Let the answer be the lines from the one with "Task: Click the browse" to the end of the entries, copied exactly with both boundary lines kept.

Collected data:
--- START ---

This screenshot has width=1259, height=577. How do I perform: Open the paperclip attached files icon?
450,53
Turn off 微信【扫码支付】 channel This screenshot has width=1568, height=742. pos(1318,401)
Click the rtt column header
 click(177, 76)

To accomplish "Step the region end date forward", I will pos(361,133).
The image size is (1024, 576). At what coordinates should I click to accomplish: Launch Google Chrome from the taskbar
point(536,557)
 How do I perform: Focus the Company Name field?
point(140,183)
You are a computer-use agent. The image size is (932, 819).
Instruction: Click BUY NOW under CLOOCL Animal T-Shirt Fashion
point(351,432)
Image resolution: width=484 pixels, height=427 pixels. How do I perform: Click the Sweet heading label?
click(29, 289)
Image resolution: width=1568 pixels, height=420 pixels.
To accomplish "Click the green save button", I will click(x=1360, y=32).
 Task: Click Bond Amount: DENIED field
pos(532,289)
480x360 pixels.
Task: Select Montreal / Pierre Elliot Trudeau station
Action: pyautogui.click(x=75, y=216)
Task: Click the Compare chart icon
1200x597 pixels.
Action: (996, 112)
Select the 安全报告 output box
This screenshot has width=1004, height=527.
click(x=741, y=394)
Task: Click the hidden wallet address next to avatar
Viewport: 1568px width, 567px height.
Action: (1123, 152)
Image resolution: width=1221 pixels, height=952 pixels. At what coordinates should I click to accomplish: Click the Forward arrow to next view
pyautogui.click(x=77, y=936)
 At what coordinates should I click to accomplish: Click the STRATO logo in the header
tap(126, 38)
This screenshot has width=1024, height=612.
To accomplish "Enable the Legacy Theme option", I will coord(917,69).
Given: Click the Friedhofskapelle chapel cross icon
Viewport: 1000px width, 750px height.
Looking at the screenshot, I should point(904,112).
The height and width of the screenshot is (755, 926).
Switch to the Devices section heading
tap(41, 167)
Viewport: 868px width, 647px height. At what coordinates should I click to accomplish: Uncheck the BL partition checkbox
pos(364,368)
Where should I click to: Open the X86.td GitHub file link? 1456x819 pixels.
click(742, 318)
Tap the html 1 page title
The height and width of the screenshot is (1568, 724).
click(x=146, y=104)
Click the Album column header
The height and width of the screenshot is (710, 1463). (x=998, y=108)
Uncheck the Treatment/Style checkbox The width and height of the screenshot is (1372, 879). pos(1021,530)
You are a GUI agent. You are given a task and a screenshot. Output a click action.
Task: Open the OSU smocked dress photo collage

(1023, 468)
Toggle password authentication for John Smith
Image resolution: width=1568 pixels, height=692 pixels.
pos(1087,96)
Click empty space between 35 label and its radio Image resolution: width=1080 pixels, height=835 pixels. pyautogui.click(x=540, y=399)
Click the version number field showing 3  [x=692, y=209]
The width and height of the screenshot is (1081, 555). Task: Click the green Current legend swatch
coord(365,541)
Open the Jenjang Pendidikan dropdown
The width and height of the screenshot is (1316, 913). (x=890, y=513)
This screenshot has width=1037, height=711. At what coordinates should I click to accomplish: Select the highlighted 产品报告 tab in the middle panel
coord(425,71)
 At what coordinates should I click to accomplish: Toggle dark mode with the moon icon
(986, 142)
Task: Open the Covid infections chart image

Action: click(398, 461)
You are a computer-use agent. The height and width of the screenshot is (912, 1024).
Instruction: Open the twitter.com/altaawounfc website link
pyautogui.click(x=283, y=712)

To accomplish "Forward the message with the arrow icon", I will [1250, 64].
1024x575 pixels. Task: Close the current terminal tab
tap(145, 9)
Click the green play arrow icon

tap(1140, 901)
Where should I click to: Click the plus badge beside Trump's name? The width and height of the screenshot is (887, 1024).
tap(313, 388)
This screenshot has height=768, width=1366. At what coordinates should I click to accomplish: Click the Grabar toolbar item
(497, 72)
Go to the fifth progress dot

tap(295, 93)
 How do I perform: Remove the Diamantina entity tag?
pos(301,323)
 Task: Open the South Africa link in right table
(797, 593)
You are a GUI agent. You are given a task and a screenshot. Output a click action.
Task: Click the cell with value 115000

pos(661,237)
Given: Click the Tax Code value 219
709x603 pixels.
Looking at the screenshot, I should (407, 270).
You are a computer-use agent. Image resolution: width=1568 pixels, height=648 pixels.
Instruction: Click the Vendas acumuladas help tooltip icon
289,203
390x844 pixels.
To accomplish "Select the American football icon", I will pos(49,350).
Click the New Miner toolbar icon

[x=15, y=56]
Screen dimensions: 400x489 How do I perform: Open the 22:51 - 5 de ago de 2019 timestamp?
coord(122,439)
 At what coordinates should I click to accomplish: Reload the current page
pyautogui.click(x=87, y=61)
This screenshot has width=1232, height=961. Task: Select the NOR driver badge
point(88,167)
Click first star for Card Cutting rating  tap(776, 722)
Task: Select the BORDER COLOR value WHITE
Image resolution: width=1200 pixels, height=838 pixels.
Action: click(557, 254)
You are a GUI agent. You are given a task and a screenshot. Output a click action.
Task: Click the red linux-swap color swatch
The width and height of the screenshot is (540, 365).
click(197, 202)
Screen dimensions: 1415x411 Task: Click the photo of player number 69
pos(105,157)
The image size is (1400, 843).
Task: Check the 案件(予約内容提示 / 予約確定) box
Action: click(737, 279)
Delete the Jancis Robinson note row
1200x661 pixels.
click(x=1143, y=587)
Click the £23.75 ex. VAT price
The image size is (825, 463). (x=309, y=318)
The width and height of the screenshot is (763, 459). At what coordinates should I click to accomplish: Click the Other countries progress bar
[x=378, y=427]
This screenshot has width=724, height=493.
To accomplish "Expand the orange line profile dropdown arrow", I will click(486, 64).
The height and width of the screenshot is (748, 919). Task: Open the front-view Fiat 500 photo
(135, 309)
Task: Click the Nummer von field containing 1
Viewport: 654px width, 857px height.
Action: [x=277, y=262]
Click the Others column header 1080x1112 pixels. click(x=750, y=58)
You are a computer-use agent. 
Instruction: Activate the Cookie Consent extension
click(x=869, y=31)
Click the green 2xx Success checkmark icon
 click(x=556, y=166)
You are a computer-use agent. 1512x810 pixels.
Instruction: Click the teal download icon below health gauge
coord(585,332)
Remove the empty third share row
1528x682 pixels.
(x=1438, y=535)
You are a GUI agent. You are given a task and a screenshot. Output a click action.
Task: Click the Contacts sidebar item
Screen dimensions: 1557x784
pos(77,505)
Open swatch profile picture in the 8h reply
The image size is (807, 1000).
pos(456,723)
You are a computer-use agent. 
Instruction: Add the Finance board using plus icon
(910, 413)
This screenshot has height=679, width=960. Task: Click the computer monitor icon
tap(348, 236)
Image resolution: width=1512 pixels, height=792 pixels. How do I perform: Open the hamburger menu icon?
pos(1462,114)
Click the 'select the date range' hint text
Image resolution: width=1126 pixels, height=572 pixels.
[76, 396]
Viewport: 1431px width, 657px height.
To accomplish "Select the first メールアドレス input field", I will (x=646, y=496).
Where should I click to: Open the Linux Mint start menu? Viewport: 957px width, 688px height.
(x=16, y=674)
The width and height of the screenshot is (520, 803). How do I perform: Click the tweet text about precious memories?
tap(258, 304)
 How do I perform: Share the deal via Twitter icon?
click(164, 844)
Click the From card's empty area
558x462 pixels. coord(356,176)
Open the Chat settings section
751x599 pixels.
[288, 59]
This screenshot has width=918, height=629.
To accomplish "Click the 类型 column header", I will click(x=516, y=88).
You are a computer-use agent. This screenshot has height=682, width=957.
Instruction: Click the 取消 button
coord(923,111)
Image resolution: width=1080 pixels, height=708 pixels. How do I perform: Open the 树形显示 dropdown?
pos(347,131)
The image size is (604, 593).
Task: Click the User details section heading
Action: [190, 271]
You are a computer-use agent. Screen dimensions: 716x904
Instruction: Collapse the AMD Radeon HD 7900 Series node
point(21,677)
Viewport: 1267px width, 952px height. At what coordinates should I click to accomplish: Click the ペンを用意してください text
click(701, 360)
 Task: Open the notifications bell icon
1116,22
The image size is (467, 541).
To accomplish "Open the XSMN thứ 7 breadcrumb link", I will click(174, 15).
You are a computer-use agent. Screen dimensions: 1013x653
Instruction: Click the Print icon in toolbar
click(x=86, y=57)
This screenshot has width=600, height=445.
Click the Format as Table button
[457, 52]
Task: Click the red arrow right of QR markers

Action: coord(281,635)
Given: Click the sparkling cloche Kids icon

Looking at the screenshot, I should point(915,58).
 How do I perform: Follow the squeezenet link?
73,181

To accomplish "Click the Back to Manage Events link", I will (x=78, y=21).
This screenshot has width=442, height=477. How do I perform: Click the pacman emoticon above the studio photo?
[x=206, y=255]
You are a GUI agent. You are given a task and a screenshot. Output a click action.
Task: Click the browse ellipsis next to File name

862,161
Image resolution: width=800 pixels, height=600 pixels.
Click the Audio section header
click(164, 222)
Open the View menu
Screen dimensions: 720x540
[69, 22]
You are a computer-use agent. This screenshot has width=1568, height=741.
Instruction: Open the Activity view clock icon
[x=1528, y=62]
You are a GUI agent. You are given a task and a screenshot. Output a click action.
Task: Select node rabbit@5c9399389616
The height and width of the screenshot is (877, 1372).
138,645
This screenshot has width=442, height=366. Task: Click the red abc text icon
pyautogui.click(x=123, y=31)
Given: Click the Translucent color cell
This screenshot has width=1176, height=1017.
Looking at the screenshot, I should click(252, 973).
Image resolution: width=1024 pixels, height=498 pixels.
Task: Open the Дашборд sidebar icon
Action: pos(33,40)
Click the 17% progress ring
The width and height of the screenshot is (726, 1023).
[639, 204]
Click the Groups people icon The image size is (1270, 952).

--- END ---

# ANSWER SECTION
Task: Click the browse ellipsis next to File name

862,161
Image resolution: width=800 pixels, height=600 pixels.
Click the Audio section header
click(164, 222)
Open the View menu
Screen dimensions: 720x540
[69, 22]
You are a computer-use agent. This screenshot has width=1568, height=741.
Instruction: Open the Activity view clock icon
[x=1528, y=62]
You are a GUI agent. You are given a task and a screenshot. Output a click action.
Task: Select node rabbit@5c9399389616
The height and width of the screenshot is (877, 1372).
138,645
This screenshot has width=442, height=366. Task: Click the red abc text icon
pyautogui.click(x=123, y=31)
Given: Click the Translucent color cell
This screenshot has width=1176, height=1017.
Looking at the screenshot, I should click(252, 973).
Image resolution: width=1024 pixels, height=498 pixels.
Task: Open the Дашборд sidebar icon
Action: pos(33,40)
Click the 17% progress ring
The width and height of the screenshot is (726, 1023).
[639, 204]
Click the Groups people icon The image size is (1270, 952).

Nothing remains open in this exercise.